**Exercise objective:** Write out every record exactly as it appears. Skip the pictures.
───── Provided data ─────
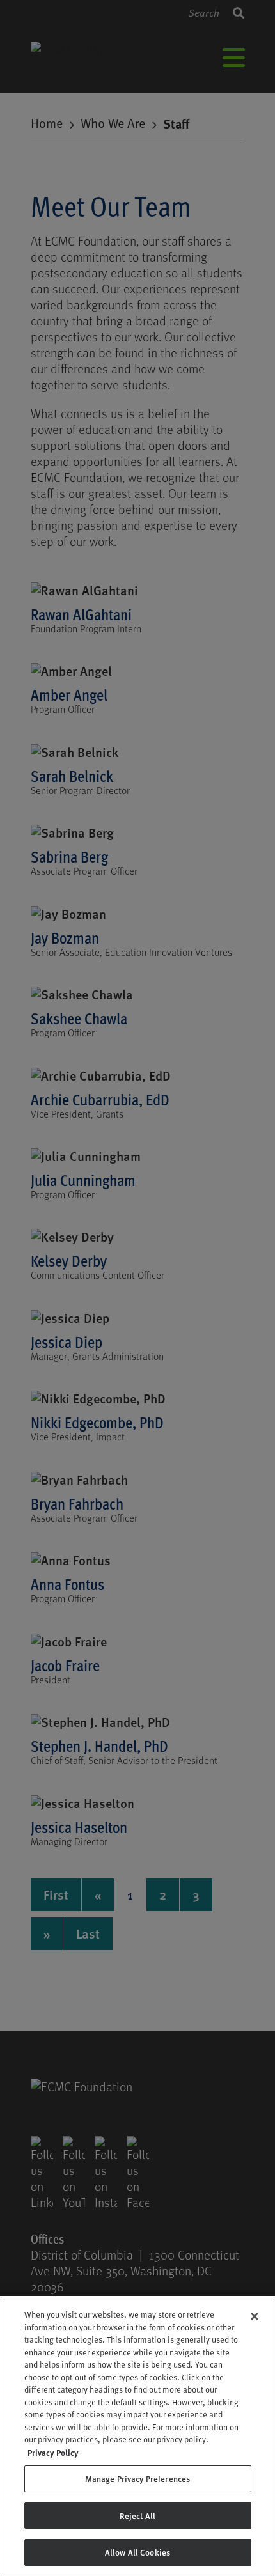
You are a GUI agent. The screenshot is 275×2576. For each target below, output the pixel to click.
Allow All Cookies (137, 2552)
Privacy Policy (53, 2452)
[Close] (254, 2316)
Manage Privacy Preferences (137, 2478)
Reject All (137, 2516)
─────
**Result:**
You are a GUI agent. The screenshot is 275×2576. For each target below, output the pixel to click.
Allow All Cookies (137, 2552)
Privacy Policy (53, 2452)
[Close] (254, 2316)
Manage Privacy Preferences (137, 2478)
Reject All (137, 2516)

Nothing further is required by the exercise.